## Aim of the task:
Put everything from the start of the records down to the line containing "coordinates (764, 130)." into a Markdown table with the columns Number and Text. Skip blank lines and number the rest in order.

## Supplied data:

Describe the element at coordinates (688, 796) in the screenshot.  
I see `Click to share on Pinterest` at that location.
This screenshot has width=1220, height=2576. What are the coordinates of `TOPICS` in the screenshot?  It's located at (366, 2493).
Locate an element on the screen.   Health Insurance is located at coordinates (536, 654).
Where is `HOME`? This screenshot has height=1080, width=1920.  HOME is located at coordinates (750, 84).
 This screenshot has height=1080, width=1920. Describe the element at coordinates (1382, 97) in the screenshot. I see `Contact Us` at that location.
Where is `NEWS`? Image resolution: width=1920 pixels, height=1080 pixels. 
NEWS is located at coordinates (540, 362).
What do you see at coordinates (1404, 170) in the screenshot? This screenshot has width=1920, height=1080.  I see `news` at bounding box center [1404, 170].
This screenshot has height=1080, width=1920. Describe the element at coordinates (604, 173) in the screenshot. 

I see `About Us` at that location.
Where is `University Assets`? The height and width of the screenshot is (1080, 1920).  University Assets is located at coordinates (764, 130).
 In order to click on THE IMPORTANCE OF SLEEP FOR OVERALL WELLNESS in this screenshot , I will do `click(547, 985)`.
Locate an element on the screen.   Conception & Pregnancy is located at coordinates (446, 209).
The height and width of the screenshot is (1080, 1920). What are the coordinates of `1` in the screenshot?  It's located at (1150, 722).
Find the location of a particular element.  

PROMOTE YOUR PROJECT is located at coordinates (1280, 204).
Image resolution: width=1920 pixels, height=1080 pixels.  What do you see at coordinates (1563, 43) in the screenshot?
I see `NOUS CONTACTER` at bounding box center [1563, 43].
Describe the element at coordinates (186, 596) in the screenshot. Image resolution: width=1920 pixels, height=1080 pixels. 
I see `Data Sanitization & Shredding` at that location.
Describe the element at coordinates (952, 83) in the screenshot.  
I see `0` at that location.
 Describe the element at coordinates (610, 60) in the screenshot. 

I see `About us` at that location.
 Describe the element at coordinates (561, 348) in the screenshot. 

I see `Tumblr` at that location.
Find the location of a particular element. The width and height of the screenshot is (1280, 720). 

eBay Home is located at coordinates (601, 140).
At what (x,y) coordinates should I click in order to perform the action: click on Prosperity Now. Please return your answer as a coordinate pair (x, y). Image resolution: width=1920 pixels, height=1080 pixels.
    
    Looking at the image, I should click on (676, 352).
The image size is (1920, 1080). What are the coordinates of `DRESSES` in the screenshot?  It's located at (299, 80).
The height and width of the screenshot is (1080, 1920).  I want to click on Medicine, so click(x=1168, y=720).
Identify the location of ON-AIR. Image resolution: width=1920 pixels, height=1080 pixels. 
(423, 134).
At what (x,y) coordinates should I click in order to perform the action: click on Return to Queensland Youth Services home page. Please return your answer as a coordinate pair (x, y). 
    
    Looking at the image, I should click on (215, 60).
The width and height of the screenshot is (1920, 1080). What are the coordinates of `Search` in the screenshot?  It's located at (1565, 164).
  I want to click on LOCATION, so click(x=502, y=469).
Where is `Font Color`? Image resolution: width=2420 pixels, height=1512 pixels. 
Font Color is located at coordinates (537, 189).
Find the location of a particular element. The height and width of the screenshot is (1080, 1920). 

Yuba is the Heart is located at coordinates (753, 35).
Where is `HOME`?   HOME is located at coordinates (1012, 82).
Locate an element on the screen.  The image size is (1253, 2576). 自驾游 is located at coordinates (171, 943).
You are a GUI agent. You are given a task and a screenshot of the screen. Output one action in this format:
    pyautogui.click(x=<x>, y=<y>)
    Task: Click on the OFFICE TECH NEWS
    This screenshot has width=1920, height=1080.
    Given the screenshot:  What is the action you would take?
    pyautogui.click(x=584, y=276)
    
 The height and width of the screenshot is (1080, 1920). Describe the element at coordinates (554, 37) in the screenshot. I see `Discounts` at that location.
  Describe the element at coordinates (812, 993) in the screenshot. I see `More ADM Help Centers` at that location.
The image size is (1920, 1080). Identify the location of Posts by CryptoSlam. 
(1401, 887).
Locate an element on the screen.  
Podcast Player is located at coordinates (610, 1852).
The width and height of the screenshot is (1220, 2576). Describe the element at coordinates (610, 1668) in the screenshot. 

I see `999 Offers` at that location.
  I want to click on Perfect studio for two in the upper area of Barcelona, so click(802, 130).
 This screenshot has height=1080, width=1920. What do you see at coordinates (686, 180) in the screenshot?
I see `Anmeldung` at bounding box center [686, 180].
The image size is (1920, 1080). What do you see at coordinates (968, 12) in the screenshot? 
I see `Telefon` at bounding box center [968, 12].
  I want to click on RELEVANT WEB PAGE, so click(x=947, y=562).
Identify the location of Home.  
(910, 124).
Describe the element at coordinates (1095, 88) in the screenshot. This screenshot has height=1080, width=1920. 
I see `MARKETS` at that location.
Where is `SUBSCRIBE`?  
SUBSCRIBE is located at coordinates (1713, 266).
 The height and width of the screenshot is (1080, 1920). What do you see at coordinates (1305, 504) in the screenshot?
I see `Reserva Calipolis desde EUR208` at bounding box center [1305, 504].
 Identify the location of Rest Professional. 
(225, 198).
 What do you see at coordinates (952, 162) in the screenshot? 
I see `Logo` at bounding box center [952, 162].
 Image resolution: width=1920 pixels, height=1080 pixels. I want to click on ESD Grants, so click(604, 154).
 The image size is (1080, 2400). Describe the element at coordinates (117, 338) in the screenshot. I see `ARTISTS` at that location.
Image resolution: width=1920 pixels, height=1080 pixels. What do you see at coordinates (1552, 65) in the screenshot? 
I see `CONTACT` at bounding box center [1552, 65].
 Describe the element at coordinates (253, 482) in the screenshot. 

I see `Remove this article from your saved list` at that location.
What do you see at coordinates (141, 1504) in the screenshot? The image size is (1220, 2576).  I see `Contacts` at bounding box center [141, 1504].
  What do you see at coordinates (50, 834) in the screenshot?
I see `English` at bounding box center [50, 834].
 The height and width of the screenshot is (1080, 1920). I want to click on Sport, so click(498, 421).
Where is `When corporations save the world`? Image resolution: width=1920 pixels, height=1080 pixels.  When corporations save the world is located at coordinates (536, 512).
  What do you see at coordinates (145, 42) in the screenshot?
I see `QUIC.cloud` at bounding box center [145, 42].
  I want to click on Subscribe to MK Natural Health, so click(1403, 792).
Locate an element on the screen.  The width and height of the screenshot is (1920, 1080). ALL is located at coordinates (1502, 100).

## Output of the task:
| Number | Text |
|---|---|
| 1 | Describe the element at coordinates (688, 796) in the screenshot.   |
| 2 | I see `Click to share on Pinterest` at that location. |
| 3 | This screenshot has width=1220, height=2576. What are the coordinates of `TOPICS` in the screenshot?  It's located at (366, 2493). |
| 4 | Locate an element on the screen.   Health Insurance is located at coordinates (536, 654). |
| 5 | Where is `HOME`? This screenshot has height=1080, width=1920.  HOME is located at coordinates (750, 84). |
| 6 |  This screenshot has height=1080, width=1920. Describe the element at coordinates (1382, 97) in the screenshot. I see `Contact Us` at that location. |
| 7 | Where is `NEWS`? Image resolution: width=1920 pixels, height=1080 pixels.  |
| 8 | NEWS is located at coordinates (540, 362). |
| 9 | What do you see at coordinates (1404, 170) in the screenshot? This screenshot has width=1920, height=1080.  I see `news` at bounding box center [1404, 170]. |
| 10 | This screenshot has height=1080, width=1920. Describe the element at coordinates (604, 173) in the screenshot.  |
| 11 | I see `About Us` at that location. |
| 12 | Where is `University Assets`? The height and width of the screenshot is (1080, 1920).  University Assets is located at coordinates (764, 130). |